Items from a data source:
##########
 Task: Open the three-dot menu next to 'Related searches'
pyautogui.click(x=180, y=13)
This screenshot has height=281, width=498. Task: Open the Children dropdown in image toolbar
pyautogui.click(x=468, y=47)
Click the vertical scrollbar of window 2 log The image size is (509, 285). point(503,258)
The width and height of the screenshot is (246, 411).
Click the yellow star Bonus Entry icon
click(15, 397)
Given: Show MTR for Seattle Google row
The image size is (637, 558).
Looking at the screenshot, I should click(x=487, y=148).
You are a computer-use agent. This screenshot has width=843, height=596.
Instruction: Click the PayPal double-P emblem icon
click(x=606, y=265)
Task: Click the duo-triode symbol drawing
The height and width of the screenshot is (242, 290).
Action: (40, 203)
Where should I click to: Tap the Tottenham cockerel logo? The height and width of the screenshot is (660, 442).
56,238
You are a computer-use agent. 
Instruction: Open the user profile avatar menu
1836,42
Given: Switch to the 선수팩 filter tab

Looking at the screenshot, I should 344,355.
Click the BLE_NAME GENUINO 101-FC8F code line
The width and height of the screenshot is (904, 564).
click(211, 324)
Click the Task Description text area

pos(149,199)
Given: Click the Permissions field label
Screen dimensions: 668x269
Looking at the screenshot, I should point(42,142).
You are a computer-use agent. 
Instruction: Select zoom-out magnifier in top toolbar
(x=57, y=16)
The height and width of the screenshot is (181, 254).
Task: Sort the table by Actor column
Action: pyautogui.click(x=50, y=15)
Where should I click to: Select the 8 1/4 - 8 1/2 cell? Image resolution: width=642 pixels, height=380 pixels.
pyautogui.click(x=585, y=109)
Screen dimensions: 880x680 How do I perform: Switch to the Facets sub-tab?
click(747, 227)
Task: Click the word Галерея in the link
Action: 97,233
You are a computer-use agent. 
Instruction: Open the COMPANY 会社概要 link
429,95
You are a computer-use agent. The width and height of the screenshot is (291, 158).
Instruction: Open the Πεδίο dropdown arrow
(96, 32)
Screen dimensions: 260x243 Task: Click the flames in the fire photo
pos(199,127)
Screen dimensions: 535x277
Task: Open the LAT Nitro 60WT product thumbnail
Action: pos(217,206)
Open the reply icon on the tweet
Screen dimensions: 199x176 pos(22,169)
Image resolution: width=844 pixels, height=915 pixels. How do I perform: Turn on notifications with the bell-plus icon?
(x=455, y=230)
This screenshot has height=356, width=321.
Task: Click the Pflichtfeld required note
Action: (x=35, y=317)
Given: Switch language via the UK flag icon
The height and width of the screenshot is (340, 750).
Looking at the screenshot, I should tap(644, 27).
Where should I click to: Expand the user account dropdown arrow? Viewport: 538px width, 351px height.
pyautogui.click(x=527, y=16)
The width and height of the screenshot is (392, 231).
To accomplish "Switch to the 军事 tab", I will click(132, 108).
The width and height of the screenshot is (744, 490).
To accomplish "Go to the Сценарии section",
##########
Exercise goal: Word for word, reproduce every line of the data.

Answer space:
 Task: Open the three-dot menu next to 'Related searches'
pyautogui.click(x=180, y=13)
This screenshot has height=281, width=498. Task: Open the Children dropdown in image toolbar
pyautogui.click(x=468, y=47)
Click the vertical scrollbar of window 2 log The image size is (509, 285). point(503,258)
The width and height of the screenshot is (246, 411).
Click the yellow star Bonus Entry icon
click(15, 397)
Given: Show MTR for Seattle Google row
The image size is (637, 558).
Looking at the screenshot, I should click(x=487, y=148).
You are a computer-use agent. This screenshot has width=843, height=596.
Instruction: Click the PayPal double-P emblem icon
click(x=606, y=265)
Task: Click the duo-triode symbol drawing
The height and width of the screenshot is (242, 290).
Action: (40, 203)
Where should I click to: Tap the Tottenham cockerel logo? The height and width of the screenshot is (660, 442).
56,238
You are a computer-use agent. 
Instruction: Open the user profile avatar menu
1836,42
Given: Switch to the 선수팩 filter tab

Looking at the screenshot, I should 344,355.
Click the BLE_NAME GENUINO 101-FC8F code line
The width and height of the screenshot is (904, 564).
click(211, 324)
Click the Task Description text area

pos(149,199)
Given: Click the Permissions field label
Screen dimensions: 668x269
Looking at the screenshot, I should point(42,142).
You are a computer-use agent. 
Instruction: Select zoom-out magnifier in top toolbar
(x=57, y=16)
The height and width of the screenshot is (181, 254).
Task: Sort the table by Actor column
Action: pyautogui.click(x=50, y=15)
Where should I click to: Select the 8 1/4 - 8 1/2 cell? Image resolution: width=642 pixels, height=380 pixels.
pyautogui.click(x=585, y=109)
Screen dimensions: 880x680 How do I perform: Switch to the Facets sub-tab?
click(747, 227)
Task: Click the word Галерея in the link
Action: 97,233
You are a computer-use agent. 
Instruction: Open the COMPANY 会社概要 link
429,95
You are a computer-use agent. The width and height of the screenshot is (291, 158).
Instruction: Open the Πεδίο dropdown arrow
(96, 32)
Screen dimensions: 260x243 Task: Click the flames in the fire photo
pos(199,127)
Screen dimensions: 535x277
Task: Open the LAT Nitro 60WT product thumbnail
Action: pos(217,206)
Open the reply icon on the tweet
Screen dimensions: 199x176 pos(22,169)
Image resolution: width=844 pixels, height=915 pixels. How do I perform: Turn on notifications with the bell-plus icon?
(x=455, y=230)
This screenshot has height=356, width=321.
Task: Click the Pflichtfeld required note
Action: (x=35, y=317)
Given: Switch language via the UK flag icon
The height and width of the screenshot is (340, 750).
Looking at the screenshot, I should tap(644, 27).
Where should I click to: Expand the user account dropdown arrow? Viewport: 538px width, 351px height.
pyautogui.click(x=527, y=16)
The width and height of the screenshot is (392, 231).
To accomplish "Switch to the 军事 tab", I will click(132, 108).
The width and height of the screenshot is (744, 490).
To accomplish "Go to the Сценарии section",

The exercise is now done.